**WORK ITEM:**
Every line of the following records that includes "computer" should be copied.

**Stored data entries:**
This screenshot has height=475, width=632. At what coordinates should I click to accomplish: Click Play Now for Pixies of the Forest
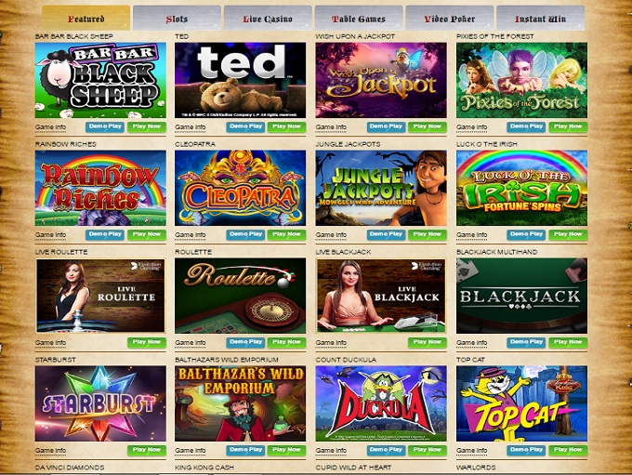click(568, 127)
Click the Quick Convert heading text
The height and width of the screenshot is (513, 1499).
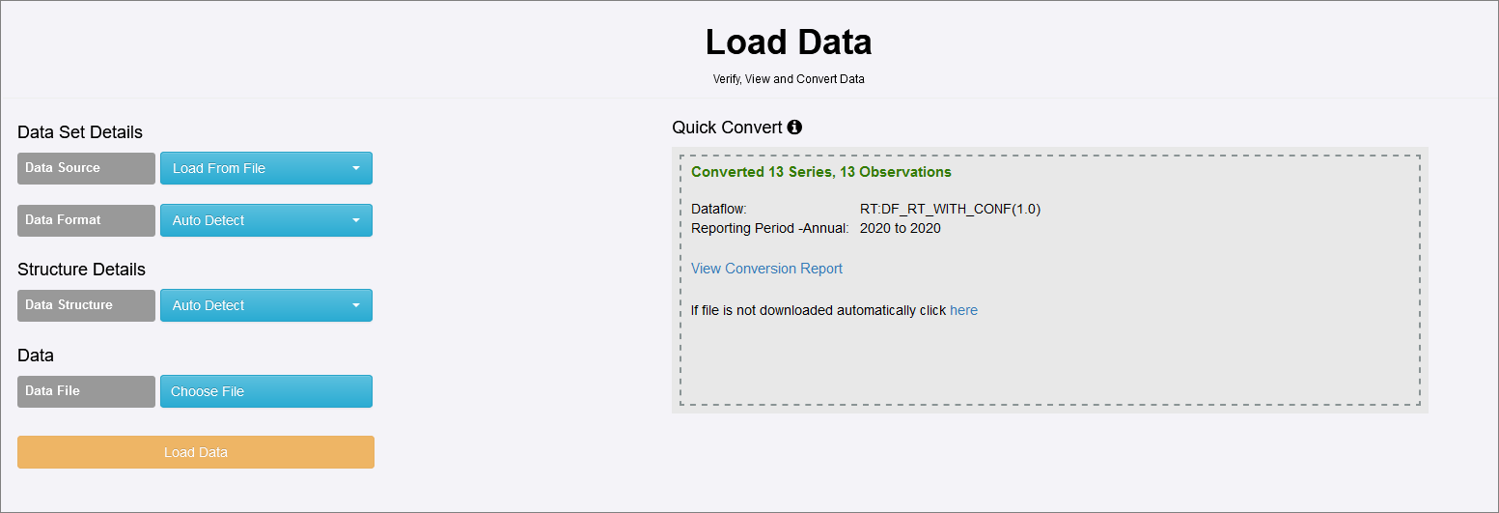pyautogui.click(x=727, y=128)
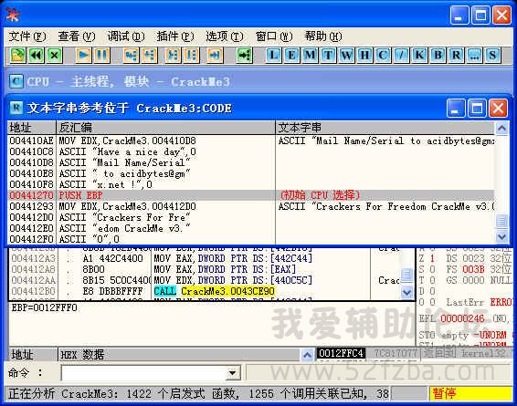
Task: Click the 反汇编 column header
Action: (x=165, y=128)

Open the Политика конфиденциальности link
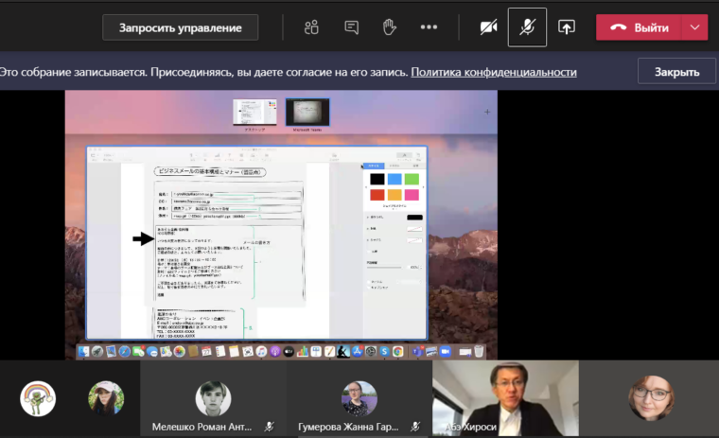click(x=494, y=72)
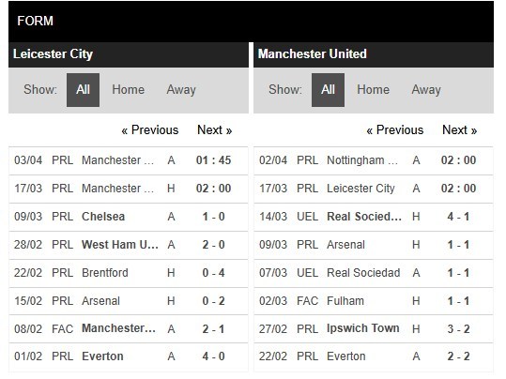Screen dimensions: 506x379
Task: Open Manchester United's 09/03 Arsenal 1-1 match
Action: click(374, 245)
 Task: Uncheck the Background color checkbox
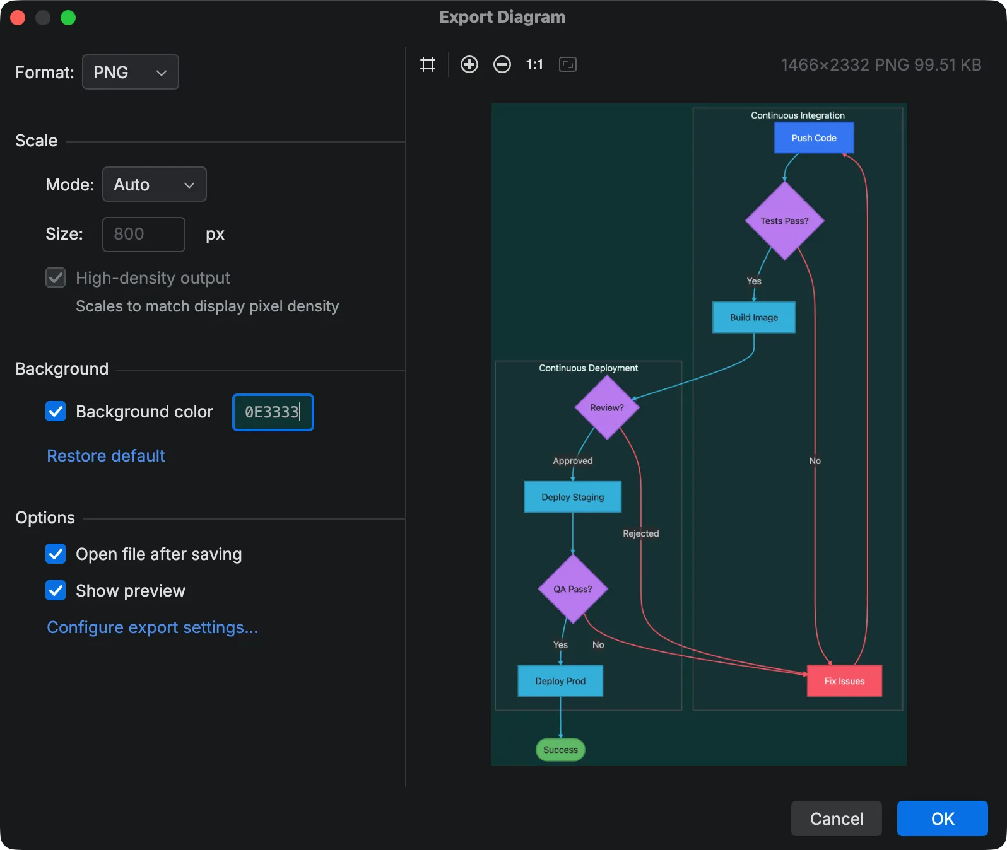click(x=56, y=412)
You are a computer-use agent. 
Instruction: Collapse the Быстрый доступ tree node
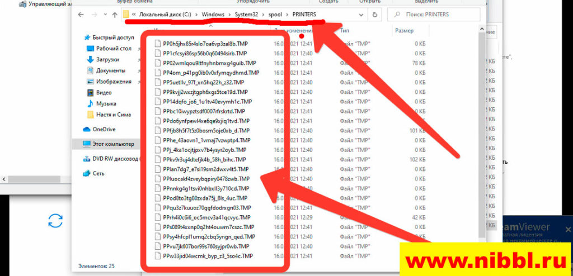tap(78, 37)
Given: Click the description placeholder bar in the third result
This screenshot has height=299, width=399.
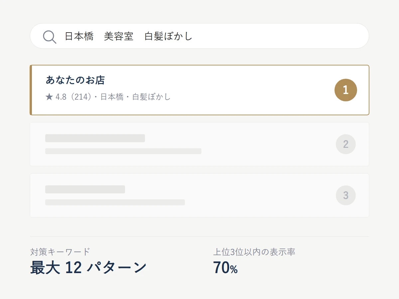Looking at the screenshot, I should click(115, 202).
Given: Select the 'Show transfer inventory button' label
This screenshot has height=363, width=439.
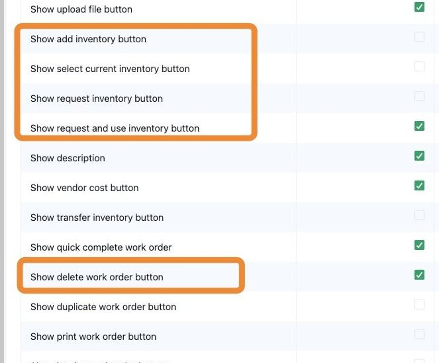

---

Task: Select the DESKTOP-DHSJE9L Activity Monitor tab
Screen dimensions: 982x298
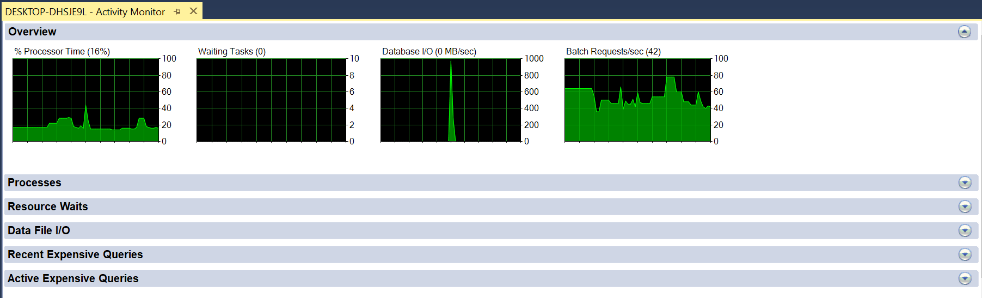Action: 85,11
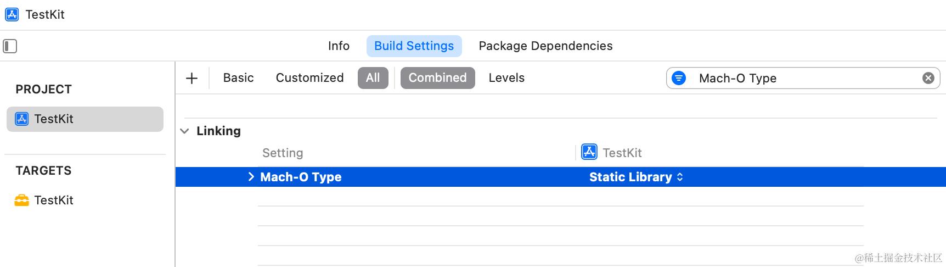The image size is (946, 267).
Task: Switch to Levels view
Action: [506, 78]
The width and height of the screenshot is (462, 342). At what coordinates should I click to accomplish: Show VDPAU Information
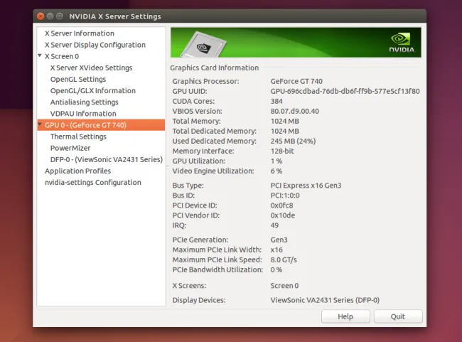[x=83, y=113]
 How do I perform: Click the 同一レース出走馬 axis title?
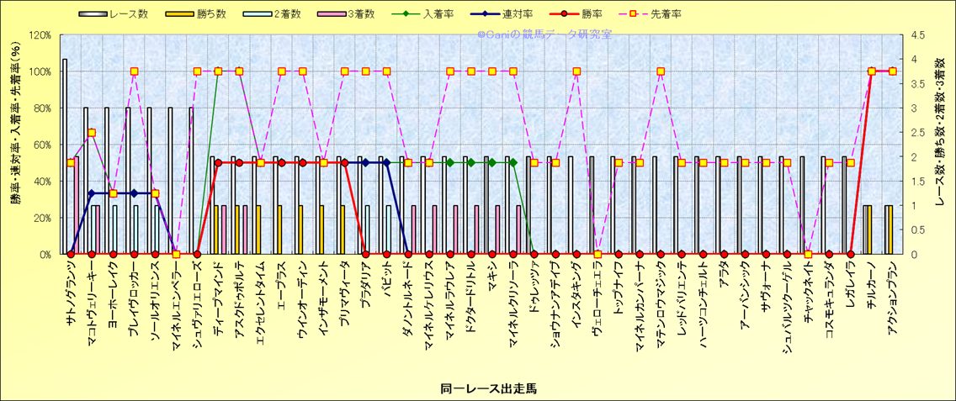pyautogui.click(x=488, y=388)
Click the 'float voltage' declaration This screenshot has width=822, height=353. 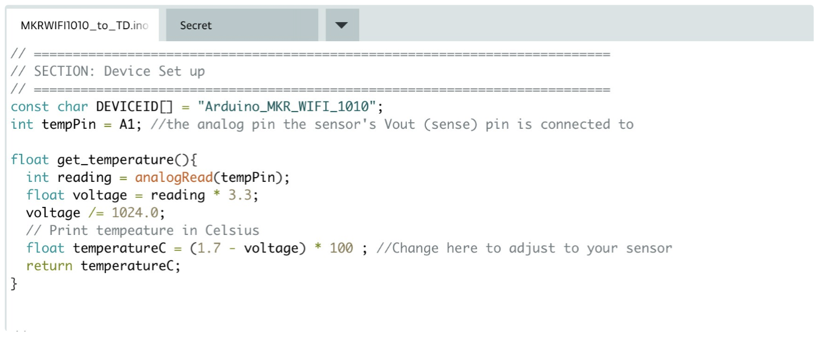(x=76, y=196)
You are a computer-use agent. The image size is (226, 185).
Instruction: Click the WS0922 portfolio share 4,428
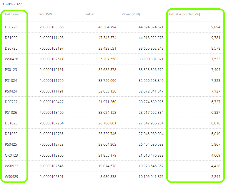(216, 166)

**ANSWER TO THIS EXERCISE:**
You are a computer-use agent. 
You are a computer-use agent. The image size is (226, 185).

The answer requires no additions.